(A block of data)
- - -

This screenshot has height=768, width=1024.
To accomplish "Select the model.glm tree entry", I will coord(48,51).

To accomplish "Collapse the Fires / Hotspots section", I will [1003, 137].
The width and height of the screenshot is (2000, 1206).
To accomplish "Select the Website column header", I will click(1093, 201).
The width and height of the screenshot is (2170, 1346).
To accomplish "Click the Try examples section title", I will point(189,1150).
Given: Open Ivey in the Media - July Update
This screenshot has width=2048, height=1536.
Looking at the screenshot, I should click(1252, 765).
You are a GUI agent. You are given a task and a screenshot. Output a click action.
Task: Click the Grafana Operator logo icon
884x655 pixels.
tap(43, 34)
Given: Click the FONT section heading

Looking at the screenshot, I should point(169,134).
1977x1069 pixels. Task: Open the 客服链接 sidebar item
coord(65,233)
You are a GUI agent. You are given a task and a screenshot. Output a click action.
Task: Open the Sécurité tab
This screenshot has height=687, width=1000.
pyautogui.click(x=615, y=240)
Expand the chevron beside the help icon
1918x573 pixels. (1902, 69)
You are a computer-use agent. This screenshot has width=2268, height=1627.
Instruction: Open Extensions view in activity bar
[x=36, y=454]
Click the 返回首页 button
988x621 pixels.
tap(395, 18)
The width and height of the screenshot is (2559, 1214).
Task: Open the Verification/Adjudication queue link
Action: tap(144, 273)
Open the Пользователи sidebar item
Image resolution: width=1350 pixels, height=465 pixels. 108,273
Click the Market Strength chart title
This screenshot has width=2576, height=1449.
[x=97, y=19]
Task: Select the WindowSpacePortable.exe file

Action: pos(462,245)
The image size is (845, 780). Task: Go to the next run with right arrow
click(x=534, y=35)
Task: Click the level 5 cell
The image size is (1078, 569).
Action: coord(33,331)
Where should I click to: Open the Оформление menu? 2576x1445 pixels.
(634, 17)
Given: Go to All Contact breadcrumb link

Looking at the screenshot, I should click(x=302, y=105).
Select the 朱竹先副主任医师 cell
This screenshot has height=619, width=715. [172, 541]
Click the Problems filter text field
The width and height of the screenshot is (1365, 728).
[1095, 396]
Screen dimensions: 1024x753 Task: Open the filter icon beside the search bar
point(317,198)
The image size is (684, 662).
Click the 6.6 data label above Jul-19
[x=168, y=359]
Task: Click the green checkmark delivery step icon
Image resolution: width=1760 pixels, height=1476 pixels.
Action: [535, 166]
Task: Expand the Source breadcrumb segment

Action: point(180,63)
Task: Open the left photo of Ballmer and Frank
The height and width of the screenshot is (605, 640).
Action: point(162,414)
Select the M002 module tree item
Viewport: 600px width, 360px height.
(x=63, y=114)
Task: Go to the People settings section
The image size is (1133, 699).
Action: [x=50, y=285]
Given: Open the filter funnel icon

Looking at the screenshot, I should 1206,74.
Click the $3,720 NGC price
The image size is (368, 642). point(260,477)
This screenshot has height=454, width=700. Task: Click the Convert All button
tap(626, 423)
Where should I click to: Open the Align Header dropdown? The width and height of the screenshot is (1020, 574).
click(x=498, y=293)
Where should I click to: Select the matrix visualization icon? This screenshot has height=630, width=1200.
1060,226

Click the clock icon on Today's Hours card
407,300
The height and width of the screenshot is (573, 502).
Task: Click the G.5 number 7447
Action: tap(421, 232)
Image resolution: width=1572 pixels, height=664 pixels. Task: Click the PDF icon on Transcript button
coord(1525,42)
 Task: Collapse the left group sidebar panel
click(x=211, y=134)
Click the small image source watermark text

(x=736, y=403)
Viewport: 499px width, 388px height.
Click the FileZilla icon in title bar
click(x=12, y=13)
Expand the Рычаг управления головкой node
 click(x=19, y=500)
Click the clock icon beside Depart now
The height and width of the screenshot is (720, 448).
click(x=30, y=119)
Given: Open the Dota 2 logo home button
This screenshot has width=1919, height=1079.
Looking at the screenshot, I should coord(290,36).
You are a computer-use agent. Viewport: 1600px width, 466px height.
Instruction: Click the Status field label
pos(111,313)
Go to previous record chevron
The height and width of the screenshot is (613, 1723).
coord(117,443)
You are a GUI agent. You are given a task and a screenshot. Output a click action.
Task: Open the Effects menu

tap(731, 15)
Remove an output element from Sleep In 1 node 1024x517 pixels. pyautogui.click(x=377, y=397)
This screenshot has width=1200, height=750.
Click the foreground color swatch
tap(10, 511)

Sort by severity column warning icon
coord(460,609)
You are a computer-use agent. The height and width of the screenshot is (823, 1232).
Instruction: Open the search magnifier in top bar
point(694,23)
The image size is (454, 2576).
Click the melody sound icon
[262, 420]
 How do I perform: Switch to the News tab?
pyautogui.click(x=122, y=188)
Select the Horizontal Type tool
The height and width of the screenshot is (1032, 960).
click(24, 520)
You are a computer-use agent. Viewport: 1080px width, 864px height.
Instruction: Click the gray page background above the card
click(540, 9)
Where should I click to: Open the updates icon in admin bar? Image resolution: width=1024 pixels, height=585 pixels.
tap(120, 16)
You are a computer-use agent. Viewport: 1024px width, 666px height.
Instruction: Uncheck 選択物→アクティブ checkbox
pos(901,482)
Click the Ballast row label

- - -

**What is required**
Copy out everything from the start of the items down to the line that contains "Looking at the screenshot, I should click(1252, 765).", including that line.

**Reply to the exercise**
This screenshot has height=768, width=1024.
To accomplish "Select the model.glm tree entry", I will coord(48,51).

To accomplish "Collapse the Fires / Hotspots section", I will [1003, 137].
The width and height of the screenshot is (2000, 1206).
To accomplish "Select the Website column header", I will click(1093, 201).
The width and height of the screenshot is (2170, 1346).
To accomplish "Click the Try examples section title", I will point(189,1150).
Given: Open Ivey in the Media - July Update
This screenshot has width=2048, height=1536.
Looking at the screenshot, I should click(1252, 765).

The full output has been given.